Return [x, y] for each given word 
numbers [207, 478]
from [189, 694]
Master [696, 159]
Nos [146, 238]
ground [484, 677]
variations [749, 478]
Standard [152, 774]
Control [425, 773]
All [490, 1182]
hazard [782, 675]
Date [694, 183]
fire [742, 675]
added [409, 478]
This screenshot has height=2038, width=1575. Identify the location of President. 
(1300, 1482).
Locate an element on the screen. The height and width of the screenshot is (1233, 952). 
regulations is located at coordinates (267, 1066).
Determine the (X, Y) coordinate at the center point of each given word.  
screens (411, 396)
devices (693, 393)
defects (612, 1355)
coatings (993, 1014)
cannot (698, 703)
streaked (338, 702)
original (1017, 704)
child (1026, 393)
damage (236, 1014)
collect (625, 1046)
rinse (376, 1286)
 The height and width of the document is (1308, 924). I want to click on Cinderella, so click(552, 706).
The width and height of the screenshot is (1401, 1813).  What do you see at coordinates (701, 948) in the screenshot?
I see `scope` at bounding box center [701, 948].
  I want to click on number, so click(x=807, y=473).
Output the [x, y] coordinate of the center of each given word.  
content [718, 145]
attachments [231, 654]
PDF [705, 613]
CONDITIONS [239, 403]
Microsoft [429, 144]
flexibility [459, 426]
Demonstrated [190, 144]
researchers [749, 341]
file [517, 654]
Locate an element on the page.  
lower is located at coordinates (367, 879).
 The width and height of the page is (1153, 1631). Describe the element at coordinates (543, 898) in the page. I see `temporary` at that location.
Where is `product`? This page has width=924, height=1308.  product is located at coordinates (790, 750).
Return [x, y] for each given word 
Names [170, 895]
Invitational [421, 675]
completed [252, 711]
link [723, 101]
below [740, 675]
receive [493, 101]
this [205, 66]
..........
Required work
Copy the listing above from its first line through the line containing "(1300, 1482).", keeping every request as it is. Multiply each coordinate in the answers by 1.95 and round to the nearest whole number, rounding halves up.

Result below
Return [x, y] for each given word 
numbers [404, 932]
from [369, 1353]
Master [1357, 310]
Nos [285, 464]
ground [944, 1320]
variations [1461, 932]
Standard [296, 1509]
Control [829, 1507]
All [956, 2305]
hazard [1525, 1316]
Date [1353, 357]
fire [1447, 1316]
added [798, 932]
This screenshot has height=2038, width=1575. Identify the location of President. 
(2535, 2890).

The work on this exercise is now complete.